Honduras
Europa asumió ayer una posición abierta ante la situación política en Honduras.
En su declaración final aboga porque la condiciones en Honduras no sean obstáculo para concluir las negociaciones comerciales que esa región sostiene con Centroamérica.
Los 27 cancilleres de los países miembros de la Unión Europea (UE) se dieron cita para debatir la situación política hondureña y la celebración de las elecciones presidenciales del pasado 29 de noviembre.
La UE se había mostrado a favor de la restitución del ex presidente Manuel Zelaya, derrocado el 28 de junio por violentar la Constitución de la República.
Pero con la celebración de las elecciones y la firma del pacto Tegucigalpa/San José, entre Zelaya y el presidente Roberto Micheletti, la UE pretende apegarse a lo que manda el pacto.
Al final de la jornada de ayer la UE emitió un texto de conclusiones en el que el Consejo "pide de nuevo que se lleven a buen término las negociaciones en vista de concluir un acuerdo de asociación equilibrado y ambicioso con Centroamérica como socio regional".
Los ministros plantearon este objetivo "aun reconociendo las dificultades políticas actuales", cita Europa Press.
Fuentes comunitarias consideraron que se trata de una declaración "lo suficientemente abierta" para no comprometer a la UE y que permite "mantener la puerta abierta" a retomar las conversaciones con la región cuando se tome una decisión sobre la situación en Honduras.
En este encuentro Miguel Ángel Moratinos, canciller de España, reconoció que están "siendo conscientes de que hay una nueva realidad política y que nos corresponde lógicamente avanzar para crear las condiciones de una reconciliación nacional que es lo que todos deseamos en Honduras", subrayó.
España reiteró que no reconoce el proceso electoral del pasado 29 de noviembre, pero también reconoce que no se pueden dejar de lado o incluso ignorar los resultados.
El embajador de España en Honduras, Ignacio Rupérez, regresó el pasado domingo a Madrid, tras haber permanecido más de dos meses en la embajada española en El Salvador.
España expulsó al embajador hondureño acreditado en ese país, Eduardo Martell, y Honduras apeló al principio de reciprocidad diplomática.
Con esta posición abierta que adoptó ayer la UE se comprueba que la comunidad europea estaba dividida ante la situación de Honduras y, en vez de condenar las elecciones, deja abiertas las puertas para una aceptación de Honduras en la comunidad internacional.
En un comunicado publicado el 1 de diciembre expresaron que lamentaban las "circunstancias anormales" en las que se celebraron las elecciones y que considera los comicios un "paso importante" hacia la solución de la crisis política en Honduras.
División en el Mercosur
Entre tanto Argentina, Brasil, Uruguay, Paraguay y Venezuela, miembros plenos de Mercosur, han anunciado que no reconocen tanto las elecciones del 29 de noviembre en Honduras.

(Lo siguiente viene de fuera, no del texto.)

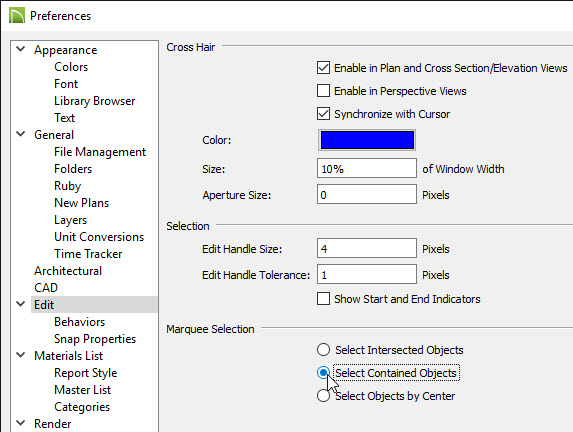
Task: Uncheck Synchronize with Cursor
Action: point(323,114)
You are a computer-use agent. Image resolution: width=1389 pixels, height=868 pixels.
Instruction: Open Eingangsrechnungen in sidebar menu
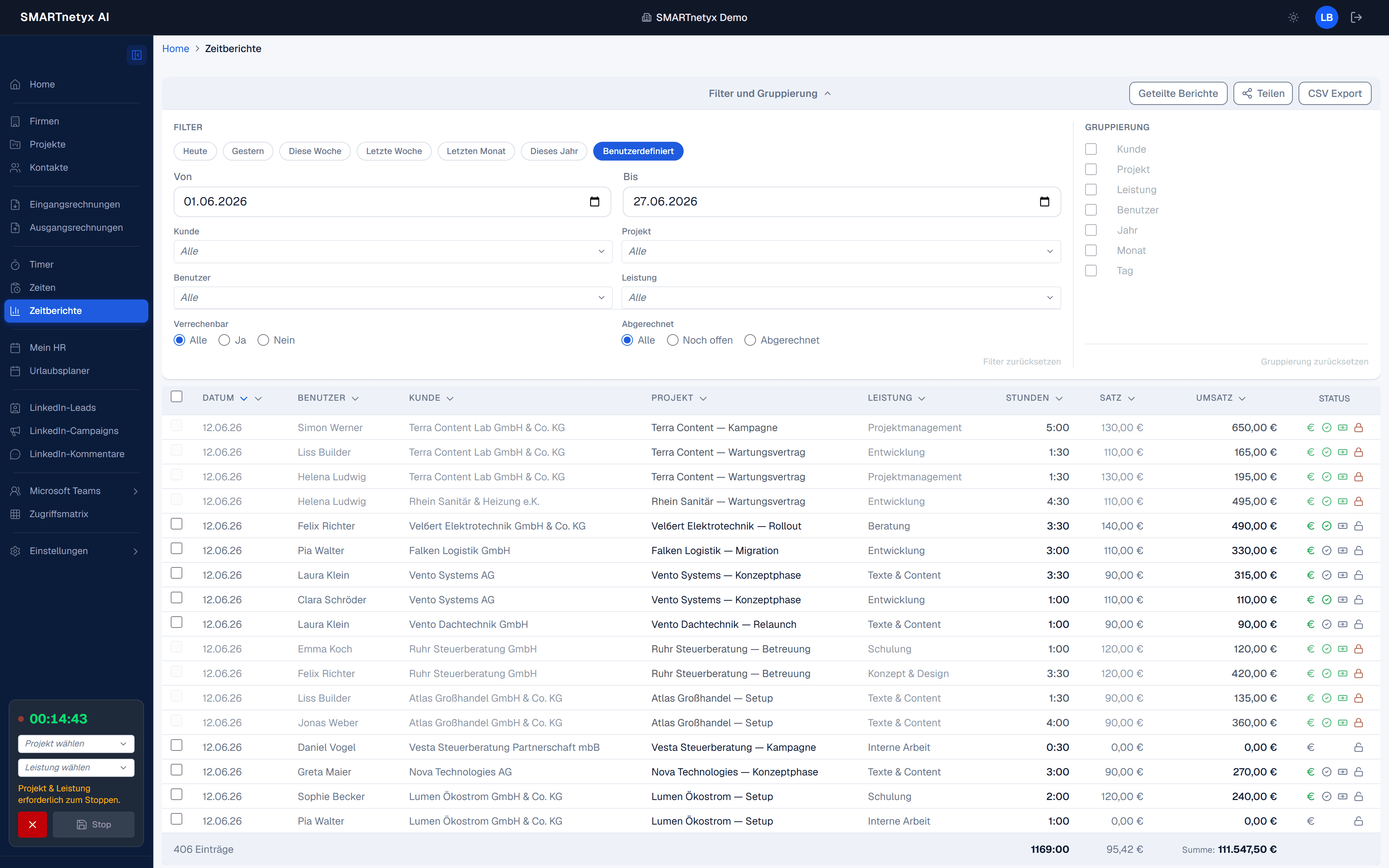pyautogui.click(x=75, y=204)
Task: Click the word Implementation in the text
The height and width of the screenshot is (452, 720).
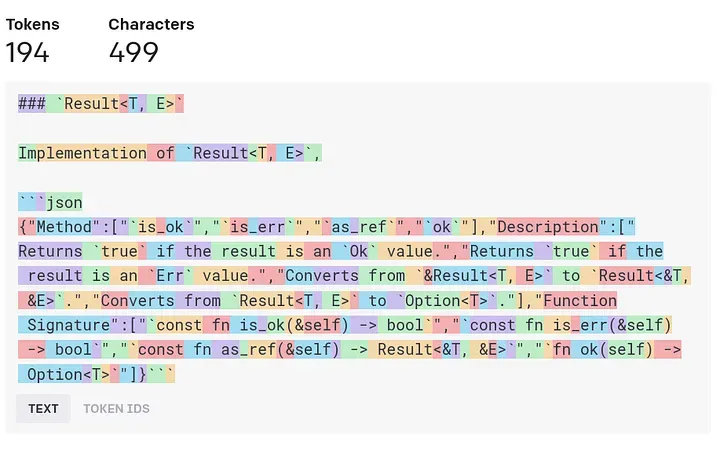Action: (83, 153)
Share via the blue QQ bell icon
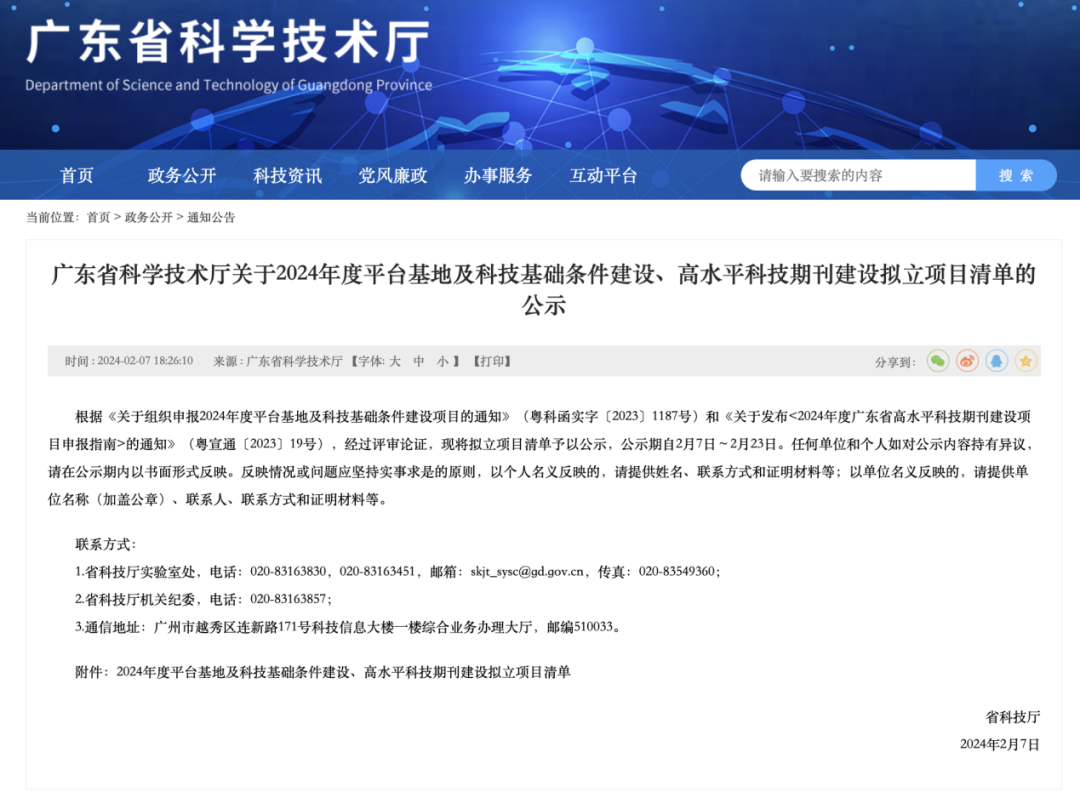Viewport: 1080px width, 792px height. pos(996,361)
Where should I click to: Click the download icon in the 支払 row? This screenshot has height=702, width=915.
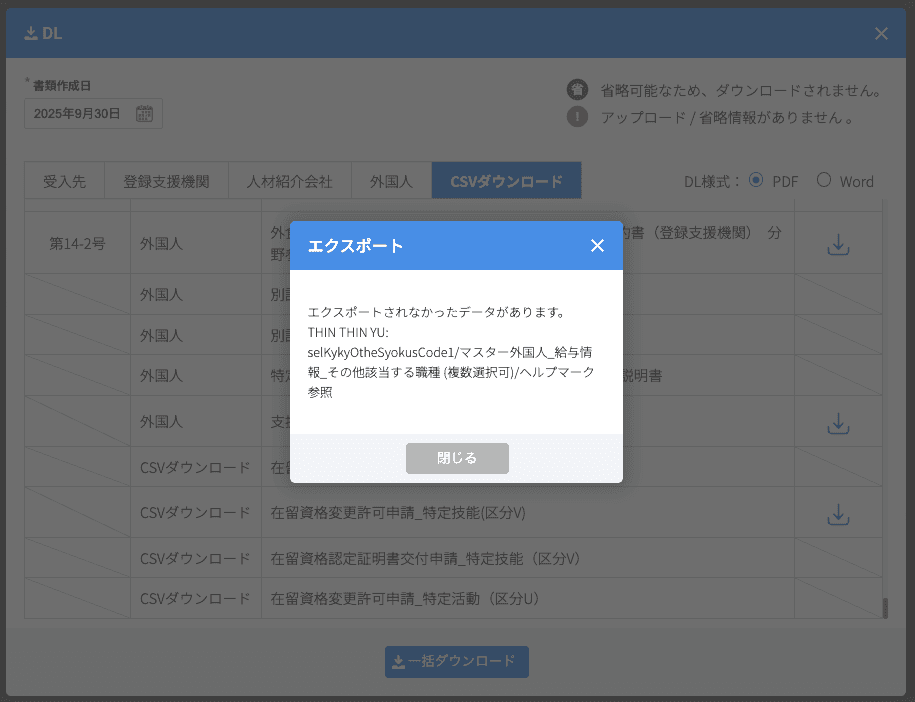coord(838,421)

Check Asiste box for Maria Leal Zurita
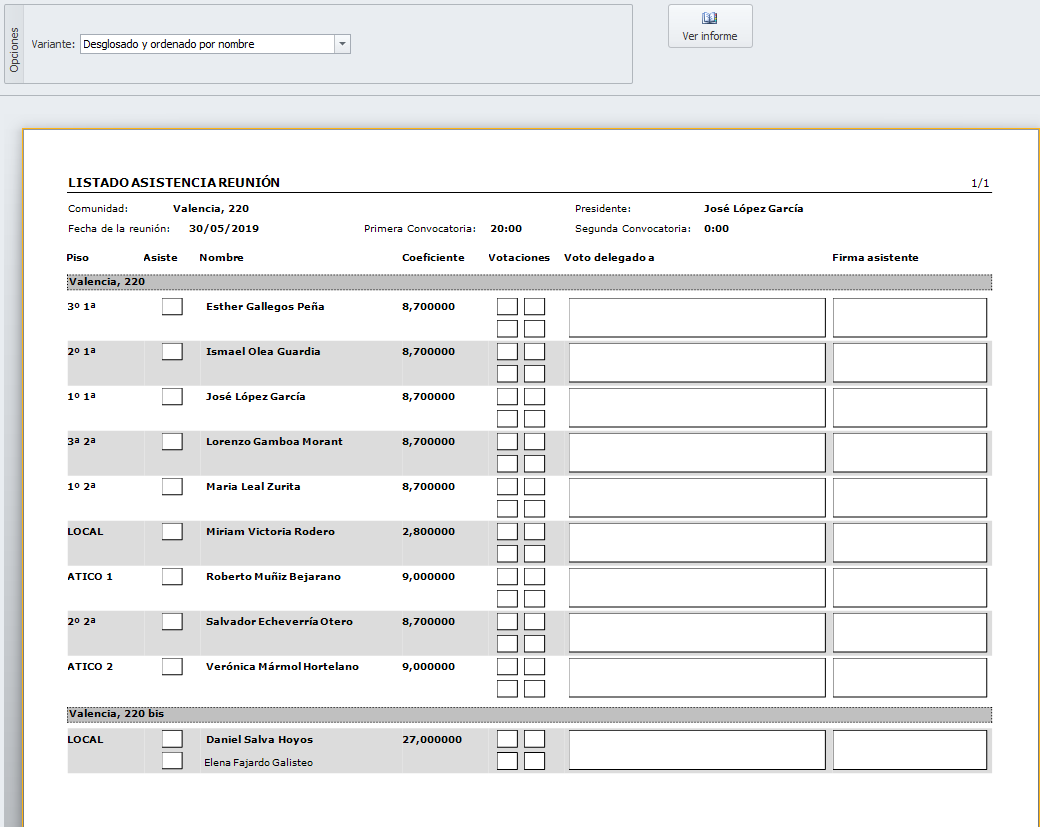click(x=172, y=486)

Sin embargo, países como Perú y Colombia reiteraron que sí reconocerán las autoridades electas.
El vicepresidente de Colombia, Francisco Santos, afirmó, en el marco de la reunión del Mercosur celebrada ayer, que no se puede condenar a Honduras al aislamiento y reiteró que su país desea superar sus diferencias con Venezuela, cita ADN.
Por otro lado, la presidenta de Argentina, Cristina Fernández de Kirchner, quien habría recibido apoyo financiero de Hugo Chávez para su campaña política, pidió a la Organización de Estados Americanos (OEA) "tomar medidas económicas" contra el futuro nuevo gobierno hondureño.
"Además de la declaración contundente que hicimos los presidentes del Mercosur, habrá medidas económicas y creo que la OEA también debería tomarlas", dijo.
Mientras estos países insisten en castigar al pueblo hondureño, el presidente electo, Porfirio Lobo, viajó ayer a Costa Rica para reunirse con el gobernante de ese país, Óscar Arias, en una ofensiva diplomática en busca de reconocimiento a su gobierno, que asumirá el 27 de enero de 2010.
Hoy, Lobo recibirá en Tegucigalpa al presidente de Panamá, Ricardo Martinelli, y mañana viajará a República Dominicana, donde será recibido por el mandatario de ese país caribeño, Leonel Fernández.
Costa Rica, Colombia, Estados Unidos, Panamá, Corea, Taiwán y Perú han reconocido las elecciones del 29 de noviembre.